Saturday, October 16, 2010

Shine a Light

image from: www.yankodesign.com
If knowledge is indeed power, why do we as a polite society, value secrecy over information?  How come it isn't more obvious that the more we keep things hidden, the more we yield our own control and strength in almost any situation?  Example?  Let's step away, for a moment, from the derailed train of my own personal life and examine one of the contemporary world's dark secrets: HIV.  Why is it necessary to specifically request HIV testing when receiving medical care?  I don't need to request testing for hepatitis (which is inherently more contagious) or Lyme (which will be the result of only 1 tick bite out of 100) so why is it required that a specific request must be made to determine if a person has been infected by HIV?  It seems to me, that by keeping HIV in the dark we are doing a disservice to human beings who have a disease, perpetuating the misimpression that they are bad people who have done bad things and deserve punishment.  In reality, HIV+ people are simply individuals with an illness, and if people can't comprehend the clarity of that situation, who really deserves the name "sick" more?

Or, how about people who smoke marijuana?  Assuming they are adults, why must they be forced to indulge in secret?  Does anyone really still believe that smoking pot, on a social or recreational level, is worse than ingesting tobacco or alcohol?  I've often thought that if every person who enjoys getting a little high, refused to be forced into a dark and cloudy closet, and instead stepped out and lit up publicly, something would have to change.  Why do we allow others to determine what is acceptable behavior for something we do as individuals to and for ourselves?  I truly believe if marijuana smokers collectively decided to no longer hide their enjoyment of pot, the denial of darkness would likely result in the complete decriminalization of personal consumption with limited possession.
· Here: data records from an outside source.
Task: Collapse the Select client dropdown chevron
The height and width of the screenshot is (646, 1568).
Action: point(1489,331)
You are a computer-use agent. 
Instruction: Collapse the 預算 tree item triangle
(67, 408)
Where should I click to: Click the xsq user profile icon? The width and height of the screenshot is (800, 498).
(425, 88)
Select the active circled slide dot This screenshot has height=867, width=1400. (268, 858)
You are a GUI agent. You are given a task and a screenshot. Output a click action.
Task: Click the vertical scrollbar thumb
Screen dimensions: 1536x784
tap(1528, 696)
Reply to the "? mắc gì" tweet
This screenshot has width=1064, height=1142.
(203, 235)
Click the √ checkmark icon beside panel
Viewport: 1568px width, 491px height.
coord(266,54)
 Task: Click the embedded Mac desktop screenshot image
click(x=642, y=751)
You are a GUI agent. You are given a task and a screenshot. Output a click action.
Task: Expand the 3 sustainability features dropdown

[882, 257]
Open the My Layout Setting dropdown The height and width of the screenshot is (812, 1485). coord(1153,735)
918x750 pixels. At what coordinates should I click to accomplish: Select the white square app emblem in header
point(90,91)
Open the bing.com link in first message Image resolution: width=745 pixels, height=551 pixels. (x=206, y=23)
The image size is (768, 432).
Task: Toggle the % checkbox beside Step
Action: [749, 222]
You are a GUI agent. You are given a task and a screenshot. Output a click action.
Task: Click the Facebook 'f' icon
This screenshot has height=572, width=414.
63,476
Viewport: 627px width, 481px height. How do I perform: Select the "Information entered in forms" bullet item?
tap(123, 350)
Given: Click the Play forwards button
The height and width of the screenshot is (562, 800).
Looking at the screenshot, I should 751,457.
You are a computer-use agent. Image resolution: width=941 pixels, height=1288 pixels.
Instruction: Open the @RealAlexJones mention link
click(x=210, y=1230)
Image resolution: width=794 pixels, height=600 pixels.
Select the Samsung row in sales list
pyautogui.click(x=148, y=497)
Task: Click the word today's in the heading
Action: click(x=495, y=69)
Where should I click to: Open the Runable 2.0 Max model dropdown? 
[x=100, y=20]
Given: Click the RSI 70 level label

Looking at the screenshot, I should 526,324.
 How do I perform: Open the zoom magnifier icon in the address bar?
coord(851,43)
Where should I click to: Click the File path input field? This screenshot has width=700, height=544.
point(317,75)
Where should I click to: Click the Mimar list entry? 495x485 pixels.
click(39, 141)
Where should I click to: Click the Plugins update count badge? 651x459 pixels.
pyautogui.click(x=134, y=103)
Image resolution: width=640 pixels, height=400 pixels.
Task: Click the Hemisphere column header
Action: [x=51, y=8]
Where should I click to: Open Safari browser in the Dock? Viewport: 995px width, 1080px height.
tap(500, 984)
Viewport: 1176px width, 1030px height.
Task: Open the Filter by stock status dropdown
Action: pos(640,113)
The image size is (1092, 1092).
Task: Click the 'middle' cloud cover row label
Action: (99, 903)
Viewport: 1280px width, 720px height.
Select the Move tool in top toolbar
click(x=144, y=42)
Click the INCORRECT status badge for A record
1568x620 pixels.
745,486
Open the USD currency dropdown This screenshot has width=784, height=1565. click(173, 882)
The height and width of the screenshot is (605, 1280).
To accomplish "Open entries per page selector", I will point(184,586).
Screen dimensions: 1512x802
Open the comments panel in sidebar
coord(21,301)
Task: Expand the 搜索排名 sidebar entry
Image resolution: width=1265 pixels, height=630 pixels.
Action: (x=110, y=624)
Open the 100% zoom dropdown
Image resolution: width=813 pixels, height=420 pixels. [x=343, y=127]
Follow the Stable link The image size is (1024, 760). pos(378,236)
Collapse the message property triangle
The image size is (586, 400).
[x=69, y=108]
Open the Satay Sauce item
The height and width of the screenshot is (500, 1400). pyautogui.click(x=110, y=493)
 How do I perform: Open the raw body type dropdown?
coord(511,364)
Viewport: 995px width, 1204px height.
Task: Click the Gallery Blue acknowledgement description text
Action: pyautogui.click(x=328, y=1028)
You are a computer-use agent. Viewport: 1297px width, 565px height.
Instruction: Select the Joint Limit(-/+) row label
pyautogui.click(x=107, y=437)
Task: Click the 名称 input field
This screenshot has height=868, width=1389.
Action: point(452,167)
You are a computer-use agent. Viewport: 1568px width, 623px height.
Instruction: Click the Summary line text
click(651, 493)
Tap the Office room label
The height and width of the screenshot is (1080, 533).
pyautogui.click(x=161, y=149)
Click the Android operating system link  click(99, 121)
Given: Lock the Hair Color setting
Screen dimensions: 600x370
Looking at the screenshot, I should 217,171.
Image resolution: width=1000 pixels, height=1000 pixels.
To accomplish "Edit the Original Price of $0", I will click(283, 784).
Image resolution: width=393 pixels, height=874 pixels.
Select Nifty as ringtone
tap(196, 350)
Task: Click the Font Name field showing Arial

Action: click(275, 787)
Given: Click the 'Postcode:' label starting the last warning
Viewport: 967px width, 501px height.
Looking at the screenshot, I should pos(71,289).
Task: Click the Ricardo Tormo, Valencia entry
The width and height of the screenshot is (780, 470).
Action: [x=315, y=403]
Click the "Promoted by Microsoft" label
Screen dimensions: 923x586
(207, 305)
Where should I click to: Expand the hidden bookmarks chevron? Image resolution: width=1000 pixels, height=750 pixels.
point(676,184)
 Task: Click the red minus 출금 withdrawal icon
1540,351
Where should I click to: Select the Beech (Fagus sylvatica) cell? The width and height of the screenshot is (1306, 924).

And, to revisit the train currently off the tracks, if more people were open to discussing issues within a relationship, rather than hiding the challenges, wouldn't we as a species evolve into more honest and understanding beings?  If we knew that others shared our fears and frustrations, wouldn't the consolation of common experience supersede the vulnerability of examining our flaws and personal fault lines?  I'm sure there are people reading this and questioning the motivation of my opening my life for public perusal and potential criticism.  I can only respond that I know no other way than to allow the light in.  The future holds more than enough mystery for me, thank you very much.  I prefer the ownership of a situation over a secret, and will continue to blaze my path, torch firmly in hand.